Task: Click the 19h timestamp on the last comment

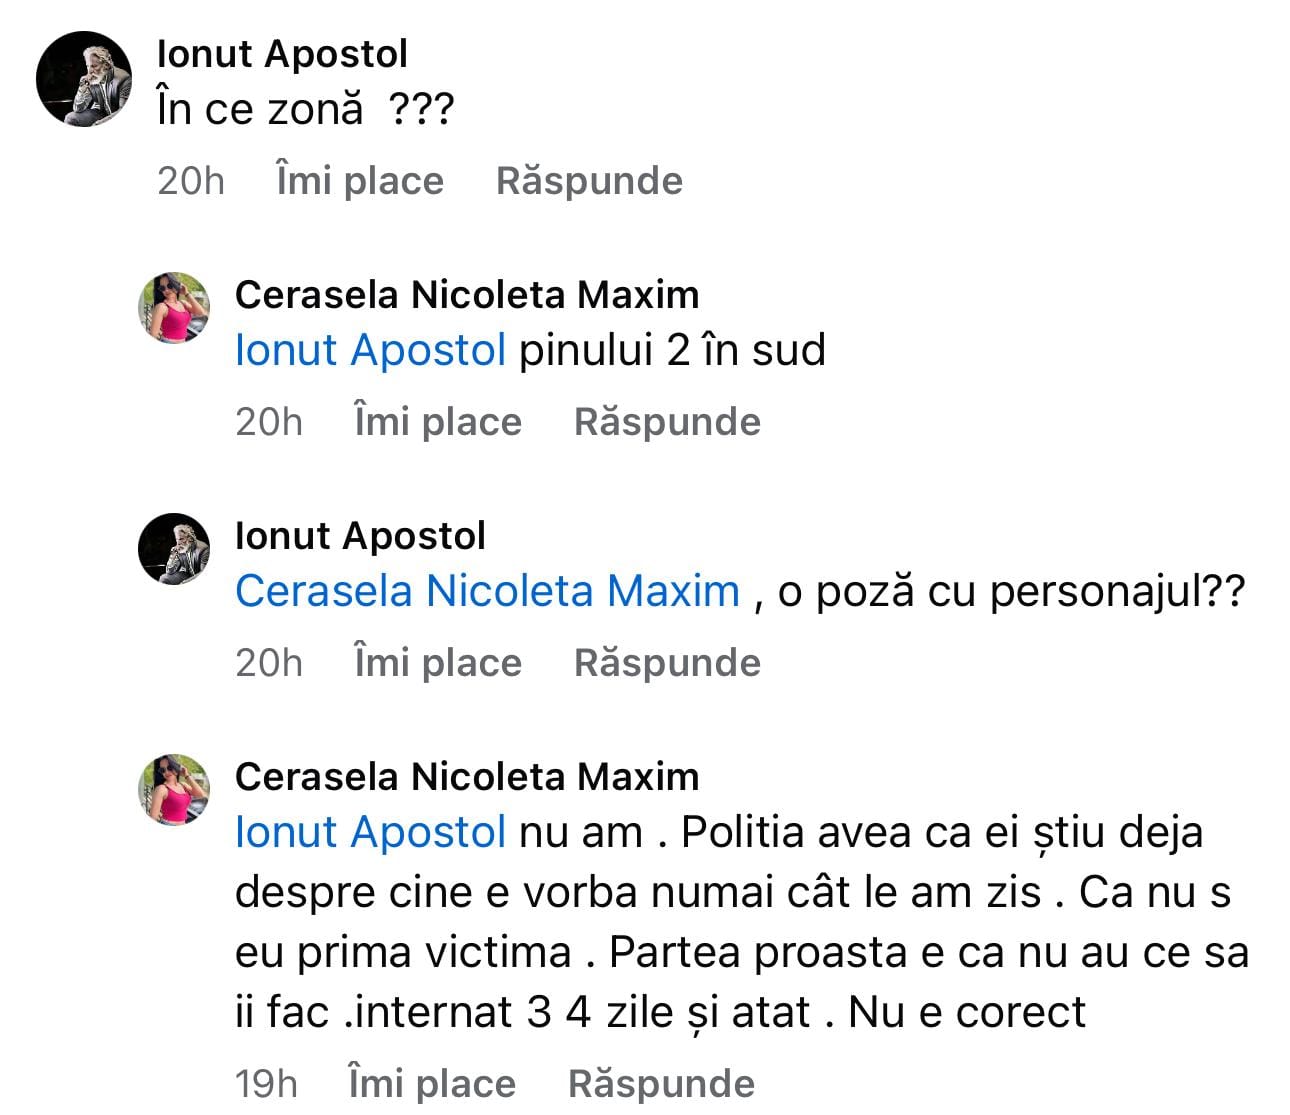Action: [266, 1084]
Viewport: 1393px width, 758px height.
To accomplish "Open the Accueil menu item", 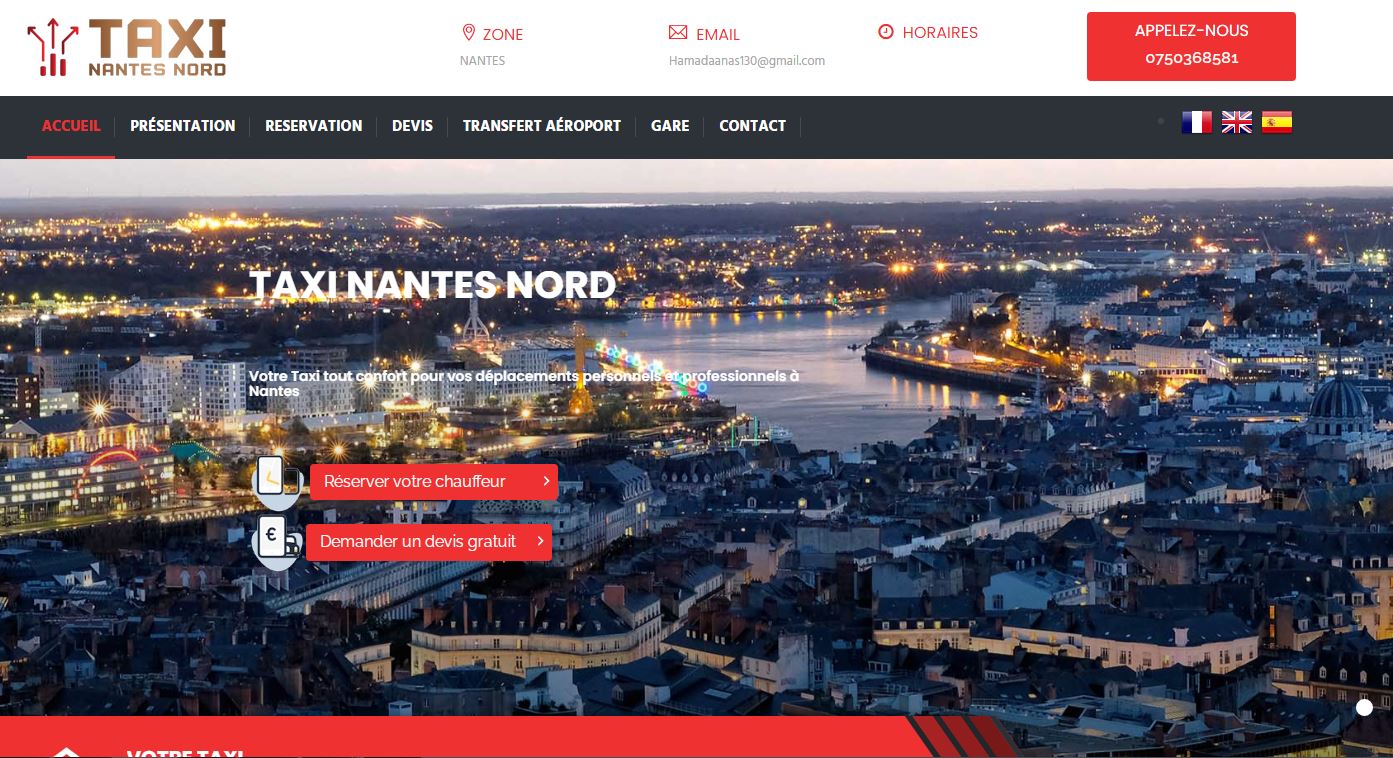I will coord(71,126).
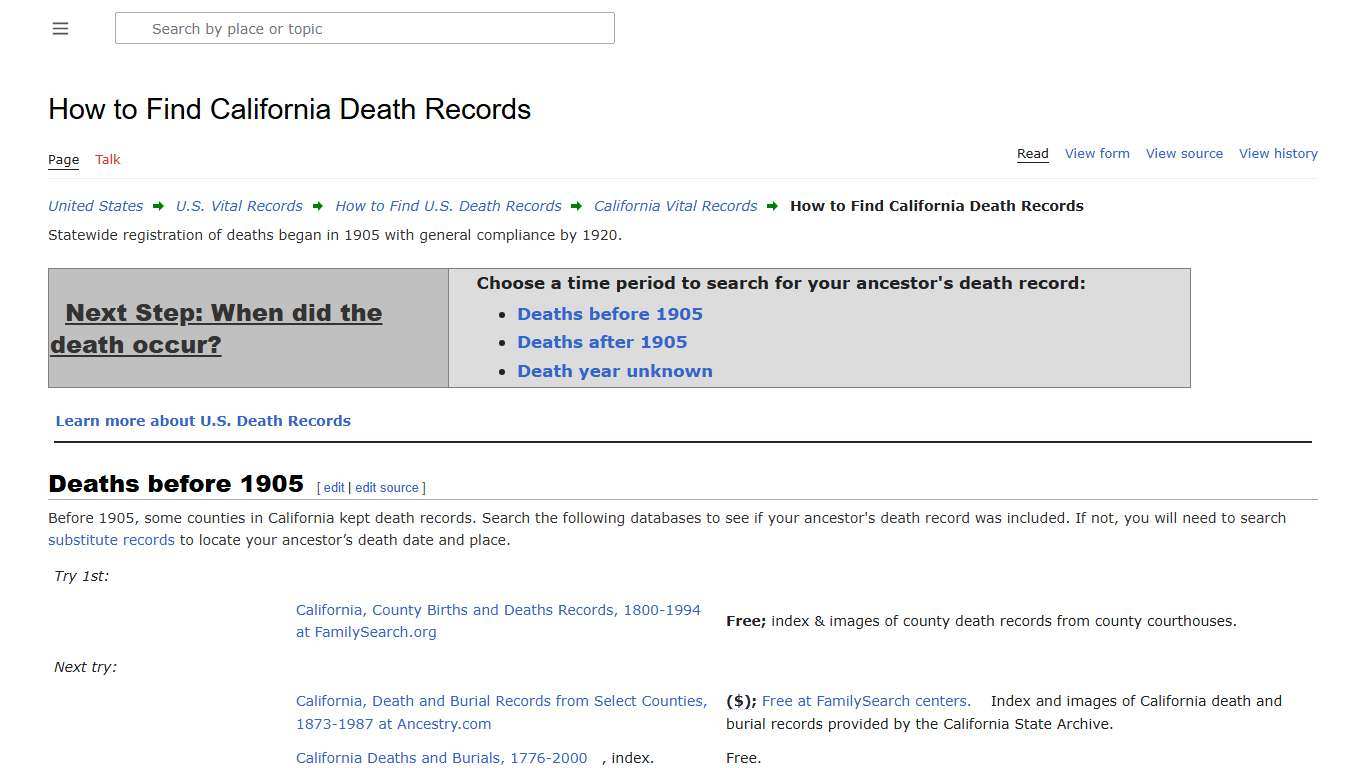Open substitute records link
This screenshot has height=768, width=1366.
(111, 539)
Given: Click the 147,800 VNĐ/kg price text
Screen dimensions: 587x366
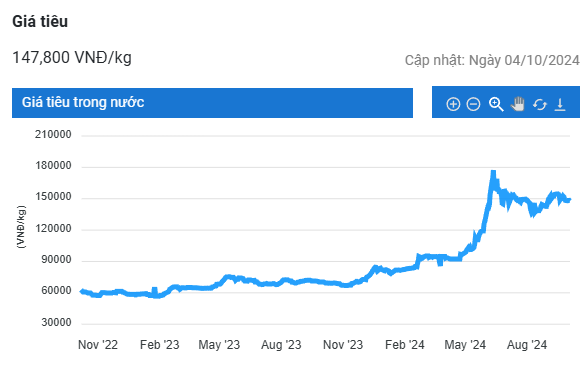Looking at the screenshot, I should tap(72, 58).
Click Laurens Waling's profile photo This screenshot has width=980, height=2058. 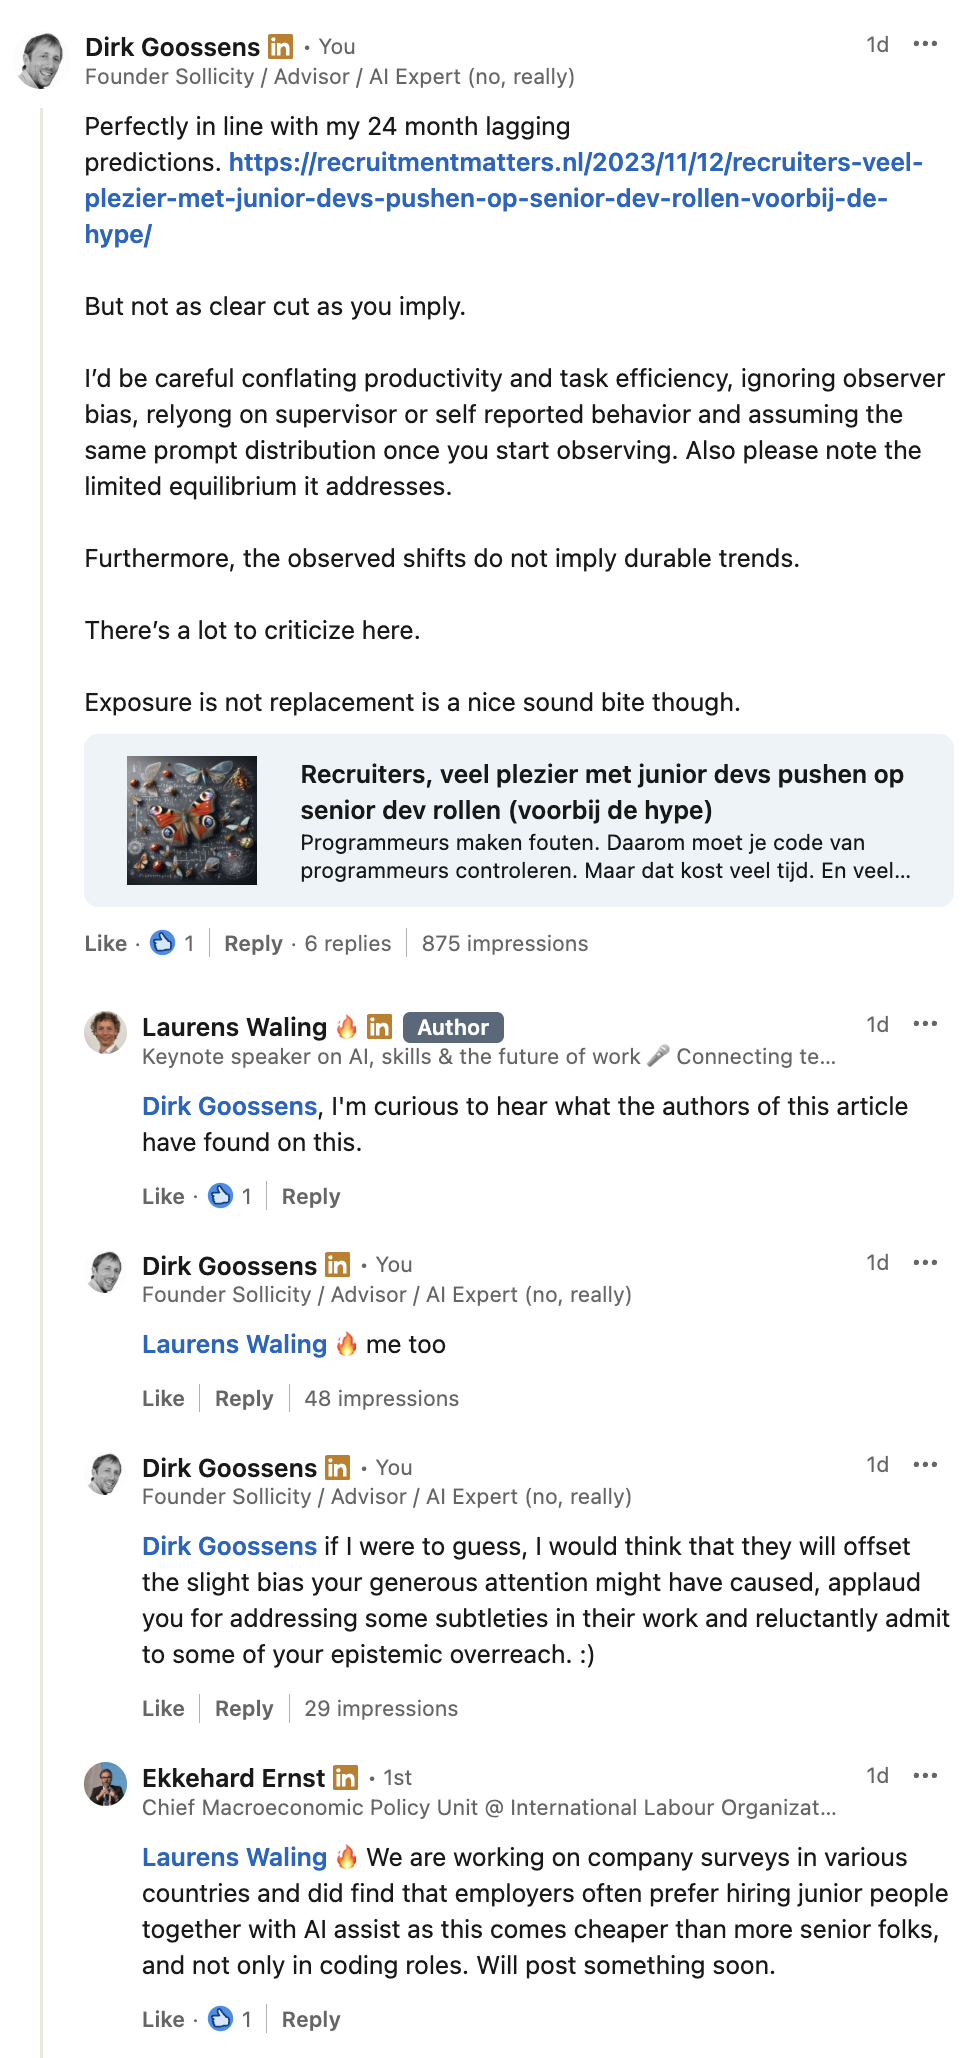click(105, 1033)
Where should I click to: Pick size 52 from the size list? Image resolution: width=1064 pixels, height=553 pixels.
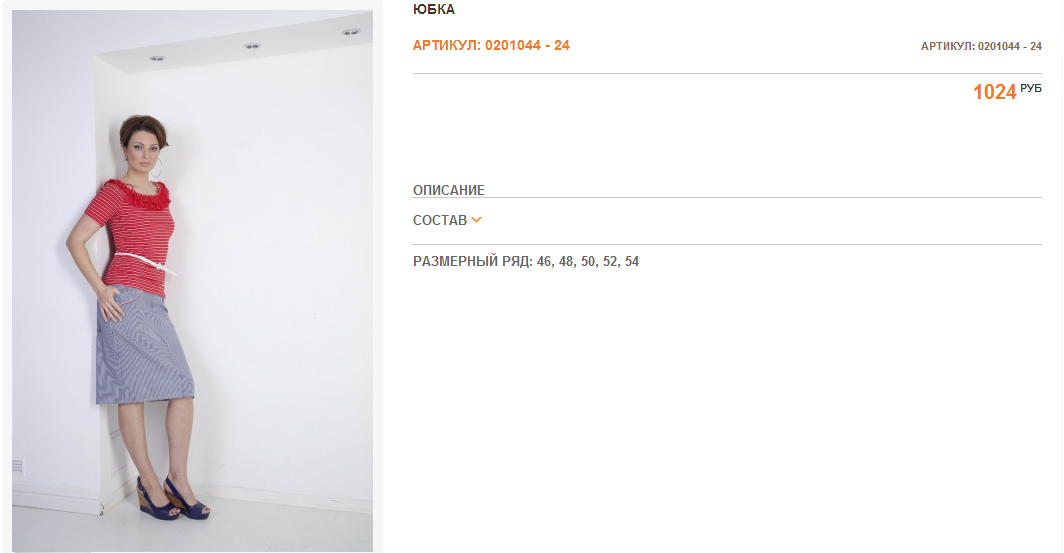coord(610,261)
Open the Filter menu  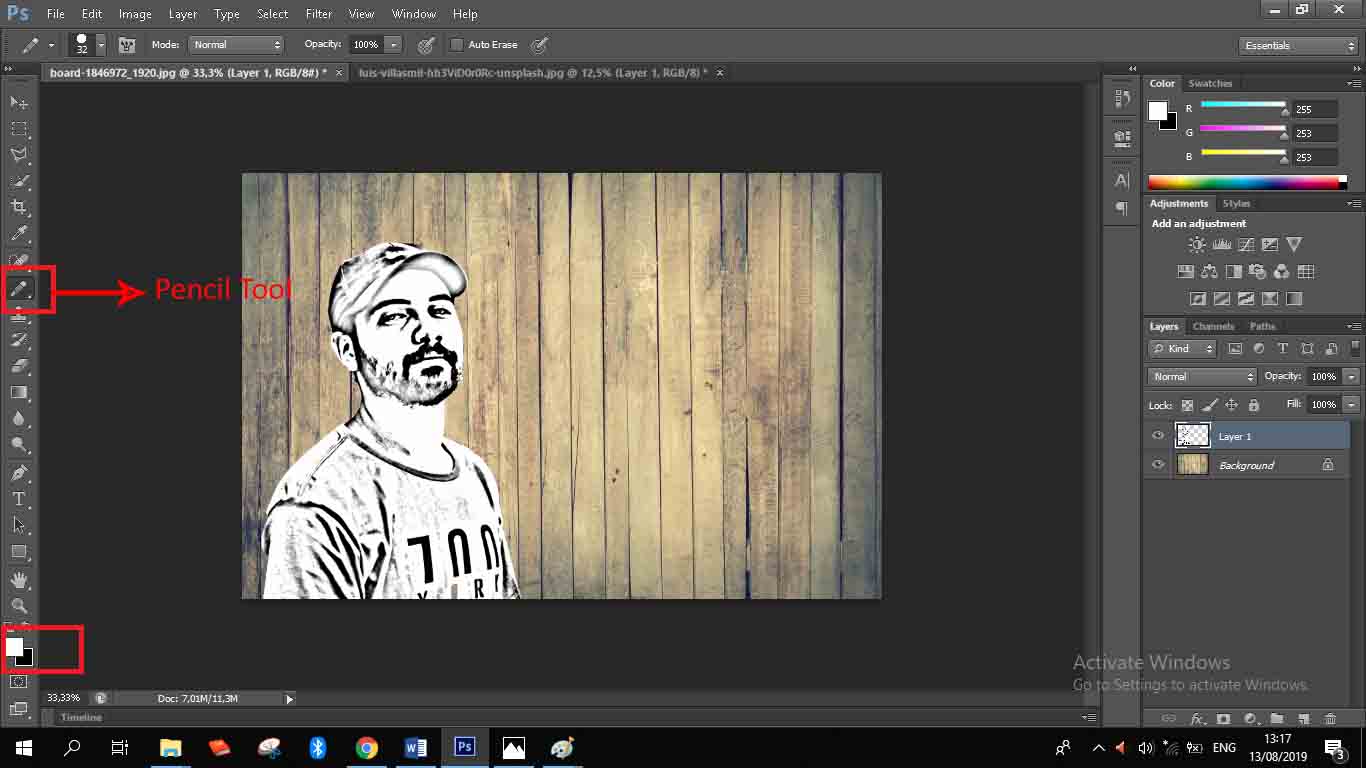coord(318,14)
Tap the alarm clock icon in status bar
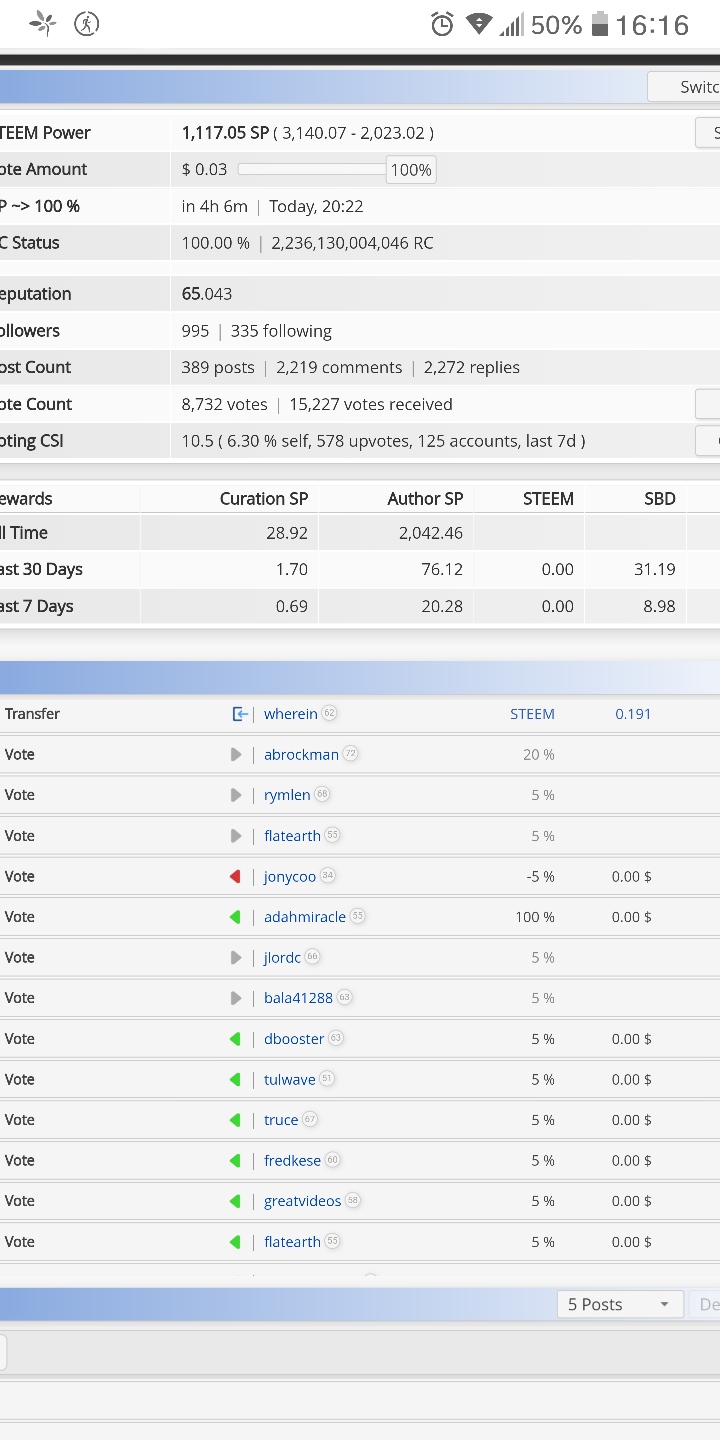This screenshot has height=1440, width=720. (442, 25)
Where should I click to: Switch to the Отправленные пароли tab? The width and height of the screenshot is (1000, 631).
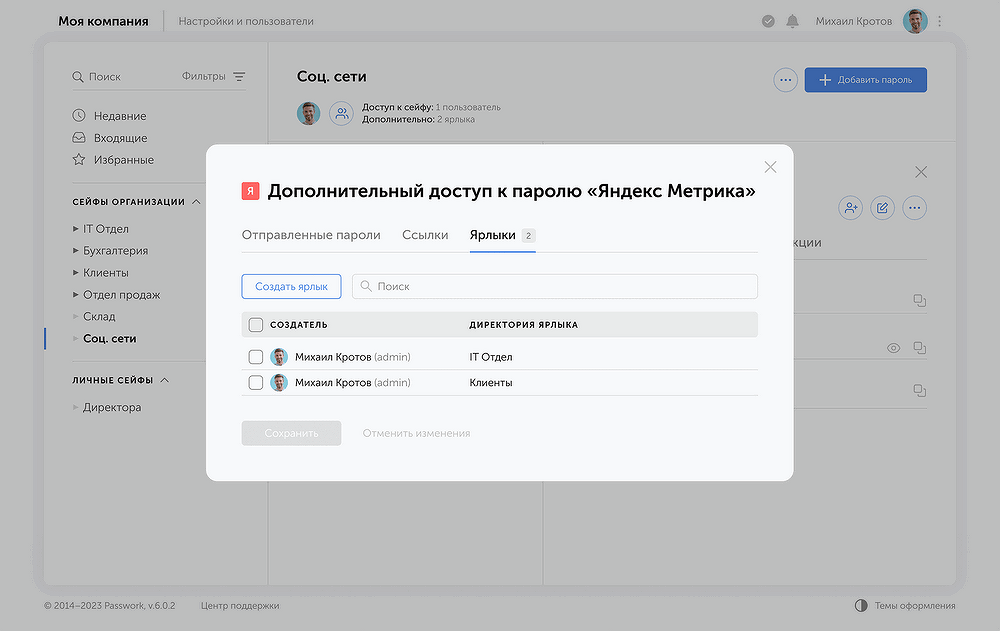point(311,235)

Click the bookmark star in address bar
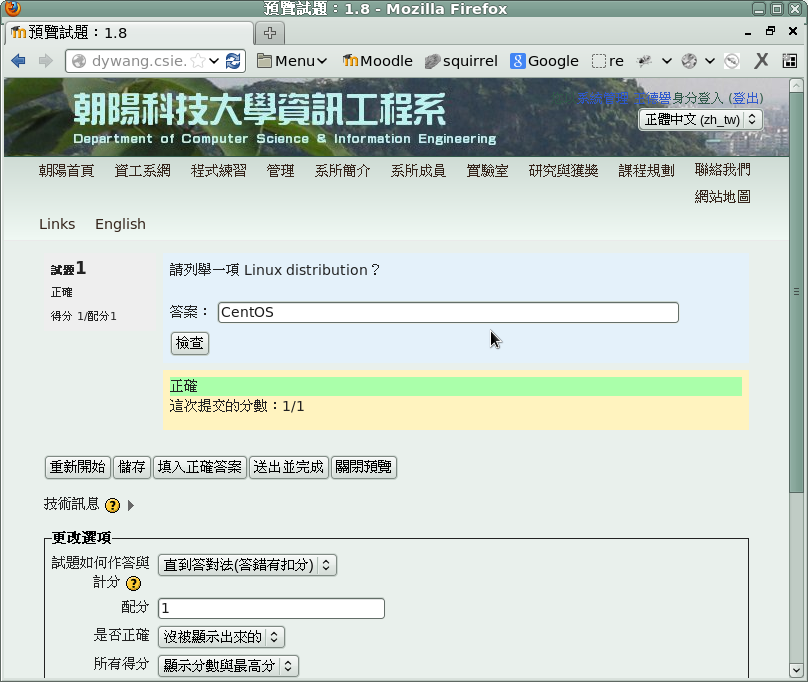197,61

• **The request**
Render the lines above, from the line containing "Tap the alarm clock icon in status bar" through the line containing "point(311,235)", inclusive, as a JSON list of strings, one string per line, with blank lines omitted. Leave the pictures out of your answer.

• **Completed task**
[
  "Tap the alarm clock icon in status bar",
  "This screenshot has height=1440, width=720. (442, 25)",
  "Where should I click to: Switch to the Отправленные пароли tab? The width and height of the screenshot is (1000, 631).",
  "point(311,235)"
]